Lab announces Oculus Rift DK2 project viewer available

On Wednesday May 21st, Linden Lab publicly released the Oculus Rift project viewer, offering initial support for the Oculus Rift DK1.

Things have moved on since, most notably with the release of the Oculus DK2, versions of which the Lab received in July 2014, and have been using to update the project viewer to provide DK2 support.

Oculus Rift: Lab launches project viewer with DK2 support
Oculus Rift: Lab launches project viewer with DK2 support

On Monday October 13th, the Lab announced that the updated version of the viewer is now available.

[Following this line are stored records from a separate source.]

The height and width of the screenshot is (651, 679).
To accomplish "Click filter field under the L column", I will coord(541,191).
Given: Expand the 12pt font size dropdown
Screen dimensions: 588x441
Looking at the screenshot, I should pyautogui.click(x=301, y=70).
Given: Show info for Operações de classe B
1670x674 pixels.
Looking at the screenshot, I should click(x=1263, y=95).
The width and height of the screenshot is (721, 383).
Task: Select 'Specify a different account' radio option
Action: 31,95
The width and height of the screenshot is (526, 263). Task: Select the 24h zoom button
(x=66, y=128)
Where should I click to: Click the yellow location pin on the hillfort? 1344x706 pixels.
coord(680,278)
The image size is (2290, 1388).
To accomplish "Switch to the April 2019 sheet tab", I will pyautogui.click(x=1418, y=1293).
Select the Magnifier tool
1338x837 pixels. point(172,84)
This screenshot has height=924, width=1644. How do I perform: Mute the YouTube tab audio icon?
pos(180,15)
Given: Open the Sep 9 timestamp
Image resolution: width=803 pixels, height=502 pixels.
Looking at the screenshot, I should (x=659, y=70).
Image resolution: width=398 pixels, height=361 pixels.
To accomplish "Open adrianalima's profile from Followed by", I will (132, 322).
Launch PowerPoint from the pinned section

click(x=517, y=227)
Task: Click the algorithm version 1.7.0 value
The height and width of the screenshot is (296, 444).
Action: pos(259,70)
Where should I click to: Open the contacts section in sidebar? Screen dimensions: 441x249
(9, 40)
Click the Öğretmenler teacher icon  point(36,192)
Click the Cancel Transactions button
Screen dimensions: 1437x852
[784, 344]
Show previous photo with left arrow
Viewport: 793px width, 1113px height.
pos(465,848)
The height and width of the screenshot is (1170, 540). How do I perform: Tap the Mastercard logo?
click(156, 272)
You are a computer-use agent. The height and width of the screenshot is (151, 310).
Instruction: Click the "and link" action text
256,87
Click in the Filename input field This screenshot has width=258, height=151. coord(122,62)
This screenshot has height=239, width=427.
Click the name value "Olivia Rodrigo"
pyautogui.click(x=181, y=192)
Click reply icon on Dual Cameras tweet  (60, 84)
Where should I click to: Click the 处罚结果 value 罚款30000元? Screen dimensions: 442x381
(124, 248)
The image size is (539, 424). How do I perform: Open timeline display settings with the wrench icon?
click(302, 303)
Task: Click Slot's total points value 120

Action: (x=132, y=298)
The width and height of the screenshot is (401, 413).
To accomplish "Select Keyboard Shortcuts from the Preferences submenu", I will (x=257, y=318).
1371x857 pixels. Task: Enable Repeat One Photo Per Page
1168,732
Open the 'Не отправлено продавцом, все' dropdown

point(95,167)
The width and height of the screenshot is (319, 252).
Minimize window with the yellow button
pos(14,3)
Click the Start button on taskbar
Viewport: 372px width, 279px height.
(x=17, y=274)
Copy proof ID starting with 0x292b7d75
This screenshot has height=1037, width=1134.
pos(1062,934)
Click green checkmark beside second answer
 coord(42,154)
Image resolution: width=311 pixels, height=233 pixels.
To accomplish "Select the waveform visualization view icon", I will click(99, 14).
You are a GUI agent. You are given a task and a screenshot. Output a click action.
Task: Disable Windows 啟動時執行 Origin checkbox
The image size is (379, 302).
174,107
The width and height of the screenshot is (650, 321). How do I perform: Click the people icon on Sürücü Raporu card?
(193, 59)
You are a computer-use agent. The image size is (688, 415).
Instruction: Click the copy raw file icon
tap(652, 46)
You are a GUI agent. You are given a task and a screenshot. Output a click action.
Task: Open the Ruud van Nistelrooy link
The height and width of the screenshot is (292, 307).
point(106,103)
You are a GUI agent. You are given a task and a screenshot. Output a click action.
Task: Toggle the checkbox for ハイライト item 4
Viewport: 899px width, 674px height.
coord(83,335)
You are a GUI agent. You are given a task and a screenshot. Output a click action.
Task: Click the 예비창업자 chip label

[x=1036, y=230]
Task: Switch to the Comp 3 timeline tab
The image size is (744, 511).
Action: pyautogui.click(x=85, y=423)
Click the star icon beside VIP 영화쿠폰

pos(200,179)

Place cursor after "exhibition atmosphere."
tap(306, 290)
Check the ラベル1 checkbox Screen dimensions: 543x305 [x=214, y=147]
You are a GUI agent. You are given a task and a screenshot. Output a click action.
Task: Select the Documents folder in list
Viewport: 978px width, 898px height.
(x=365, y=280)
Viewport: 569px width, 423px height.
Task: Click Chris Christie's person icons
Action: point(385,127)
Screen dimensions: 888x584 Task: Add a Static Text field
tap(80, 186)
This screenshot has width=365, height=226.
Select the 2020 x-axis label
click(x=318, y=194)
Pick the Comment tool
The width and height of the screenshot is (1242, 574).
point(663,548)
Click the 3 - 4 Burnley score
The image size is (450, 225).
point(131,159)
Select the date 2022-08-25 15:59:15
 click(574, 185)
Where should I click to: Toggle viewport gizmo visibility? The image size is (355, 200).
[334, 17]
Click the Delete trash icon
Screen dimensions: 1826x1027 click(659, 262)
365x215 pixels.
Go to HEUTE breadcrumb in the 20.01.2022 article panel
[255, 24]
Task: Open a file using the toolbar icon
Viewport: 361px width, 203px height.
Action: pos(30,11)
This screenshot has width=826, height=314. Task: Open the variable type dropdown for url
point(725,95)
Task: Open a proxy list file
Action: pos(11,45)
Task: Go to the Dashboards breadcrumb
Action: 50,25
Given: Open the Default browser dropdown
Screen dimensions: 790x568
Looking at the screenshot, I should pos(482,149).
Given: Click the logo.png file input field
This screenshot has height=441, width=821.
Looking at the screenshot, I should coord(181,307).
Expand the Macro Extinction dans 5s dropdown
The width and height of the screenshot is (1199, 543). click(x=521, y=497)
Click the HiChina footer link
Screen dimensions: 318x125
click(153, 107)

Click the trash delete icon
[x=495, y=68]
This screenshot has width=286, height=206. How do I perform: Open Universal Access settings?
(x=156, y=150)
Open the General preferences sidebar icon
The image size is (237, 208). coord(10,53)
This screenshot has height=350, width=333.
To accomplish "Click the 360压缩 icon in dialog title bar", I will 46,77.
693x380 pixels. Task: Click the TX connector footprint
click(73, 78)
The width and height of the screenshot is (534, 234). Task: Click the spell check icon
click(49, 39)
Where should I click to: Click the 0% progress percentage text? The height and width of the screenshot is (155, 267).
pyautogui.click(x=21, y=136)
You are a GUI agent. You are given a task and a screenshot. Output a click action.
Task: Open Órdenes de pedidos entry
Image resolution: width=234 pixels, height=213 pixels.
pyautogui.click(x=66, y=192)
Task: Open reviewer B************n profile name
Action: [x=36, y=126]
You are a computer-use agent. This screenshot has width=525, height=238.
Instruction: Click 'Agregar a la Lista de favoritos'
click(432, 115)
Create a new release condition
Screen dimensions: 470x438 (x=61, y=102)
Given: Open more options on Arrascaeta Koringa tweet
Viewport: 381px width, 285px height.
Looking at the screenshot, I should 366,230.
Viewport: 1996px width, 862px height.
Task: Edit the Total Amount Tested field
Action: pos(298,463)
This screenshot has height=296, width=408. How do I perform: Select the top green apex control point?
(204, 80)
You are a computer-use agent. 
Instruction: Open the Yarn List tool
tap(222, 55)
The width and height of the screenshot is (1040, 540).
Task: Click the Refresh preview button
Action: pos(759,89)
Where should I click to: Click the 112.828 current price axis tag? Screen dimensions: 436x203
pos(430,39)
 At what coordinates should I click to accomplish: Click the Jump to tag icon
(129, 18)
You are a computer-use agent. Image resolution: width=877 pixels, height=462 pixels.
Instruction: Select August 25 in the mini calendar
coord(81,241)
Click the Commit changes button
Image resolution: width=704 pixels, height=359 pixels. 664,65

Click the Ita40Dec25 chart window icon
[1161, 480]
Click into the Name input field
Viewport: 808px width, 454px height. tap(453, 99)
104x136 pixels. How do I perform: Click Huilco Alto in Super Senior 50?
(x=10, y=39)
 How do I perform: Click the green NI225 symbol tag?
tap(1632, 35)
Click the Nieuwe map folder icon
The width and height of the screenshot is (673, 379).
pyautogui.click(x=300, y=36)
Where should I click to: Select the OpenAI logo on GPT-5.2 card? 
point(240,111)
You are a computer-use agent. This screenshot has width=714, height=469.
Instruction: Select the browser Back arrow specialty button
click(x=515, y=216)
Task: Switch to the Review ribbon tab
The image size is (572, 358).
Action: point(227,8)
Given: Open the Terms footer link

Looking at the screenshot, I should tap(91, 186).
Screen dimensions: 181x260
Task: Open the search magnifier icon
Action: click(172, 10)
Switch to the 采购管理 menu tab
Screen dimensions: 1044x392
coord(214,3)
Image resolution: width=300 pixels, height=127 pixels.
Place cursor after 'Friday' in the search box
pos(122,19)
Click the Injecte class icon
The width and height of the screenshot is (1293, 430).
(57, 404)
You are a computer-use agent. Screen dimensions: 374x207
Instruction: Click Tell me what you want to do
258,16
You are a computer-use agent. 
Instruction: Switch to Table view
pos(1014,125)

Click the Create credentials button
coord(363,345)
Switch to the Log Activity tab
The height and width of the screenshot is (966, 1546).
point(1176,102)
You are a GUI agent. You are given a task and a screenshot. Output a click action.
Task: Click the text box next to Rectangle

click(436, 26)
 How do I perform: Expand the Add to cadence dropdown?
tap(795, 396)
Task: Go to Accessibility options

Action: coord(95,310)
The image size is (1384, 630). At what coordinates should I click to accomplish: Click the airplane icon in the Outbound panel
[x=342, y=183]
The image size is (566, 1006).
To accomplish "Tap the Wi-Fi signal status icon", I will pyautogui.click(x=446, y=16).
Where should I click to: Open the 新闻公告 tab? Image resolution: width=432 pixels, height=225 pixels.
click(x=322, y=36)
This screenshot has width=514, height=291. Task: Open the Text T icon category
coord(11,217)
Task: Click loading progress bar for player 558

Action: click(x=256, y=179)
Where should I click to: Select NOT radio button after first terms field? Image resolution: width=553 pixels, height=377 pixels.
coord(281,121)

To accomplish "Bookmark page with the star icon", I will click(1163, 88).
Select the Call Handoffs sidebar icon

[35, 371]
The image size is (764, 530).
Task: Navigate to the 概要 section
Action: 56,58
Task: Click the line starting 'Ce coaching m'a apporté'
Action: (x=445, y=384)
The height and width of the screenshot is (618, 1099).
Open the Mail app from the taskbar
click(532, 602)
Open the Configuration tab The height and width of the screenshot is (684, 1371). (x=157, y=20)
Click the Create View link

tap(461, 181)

The blog post announcing the update reads:

A few months ago, we released a Project Viewer that made it possible to use the first generation Oculus Rift development kit (DK1) anywhere in Second Life.

Since then, Oculus Rift has released a second generation development kit, DK2. The new hardware offers an even more immersive experience when used with Second Life – there’s less likelihood of feeling motion sick thanks to the motion-tracking features, and less of the “screen-door effect” on the visuals, thanks to higher resolution and brighter display.

We’ve integrated the DK2 with Second Life, and today are releasing a new Project Viewer so that virtual reality enthusiasts with the DK2 can use it anywhere in Second Life, just as DK1 users can.

Unfortunately, though, there are still some bugs impacting the experience, which we won’t be able to fix until we receive the next SDK from Oculus Rift. Because Second Life uses OpenGL in its browser, we cannot support direct mode in the Rift until Oculus releases a version of the SDK that supports that.

In addition, juddering is an issue (as it is with most DK2 demos).This can be significantly improved on Windows by turning off Aero, which allows the Rift to use its full refresh rate rather than being limited to the refresh rate of the primary monitor. This refresh rate is a major factor in the judder and turning off Aero can significantly improve your experience.

We’ll continue to fix bugs and improve the experience as quickly as we can once we get the next SDK, but in the meantime, we wanted to get this Project Viewer out into testers’ hands. If you have an Oculus Rift development kit, you can download the new Project Viewer here.

The update includes an expanded HMD configuration panel, which can be accessed via Preferences > Move and View > click on the Head Mounted Displays button.

The expnaded HMD configuration panel
The expanded HMD configuration panel

As with the original project viewer, this configuration panel can also be accessed via a dedicated toolbar button.

The release notes for the viewer include some additional hints and tips:

  1. In Windows 7 turn OFF Aero (go to Windows Basic setting in the “Personalize” right-click menu on the desktop).
  2. In the Windows display settings, adjust the refresh rate on the DK2 to 60hz rather than 75hz.
  3. Make sure your Oculus config runtime and firmware are up to date.
  4. Make sure the power cable is plugged in to the Rift.
  5. If using an NVIDIA card, update to the latest drivers, which have some Oculus/VR specific optimizations.
  6. Turning on Triple buffering in the NVIDIA control panel may help in some cases. Results may vary.
  7. To increase framerate try reducing the Second Life Viewer draw distance and/or disable Shadows and the Ambient Occlusion.
  8. On the HMD setting panel in preferences try experimenting with turning low persistence mode on and off. We’ve found that is some cases it can exacerbate ghosting and jitter.
  9. If you’re in Mac OS X, it is recommended that you exit HMD when uploading files, such as images or models. There is currently an issue that can get your viewer stuck in a bad state if you attempt to upload files while HMD Mode is enabled.

Key Controls

  • Enter HMD mode – CTRL + SHIFT + D
  • Align to look – Q
  • Center Mouse Pointer – Z
  • Action key – X
  • Camera Mode – M (Press multiple times to cycle through 3rd Person, HMD Mouse look, and 1st Person modes)

The blog post from the Lab also includes the video released at the time the original Oculus Rift project viewer was launched.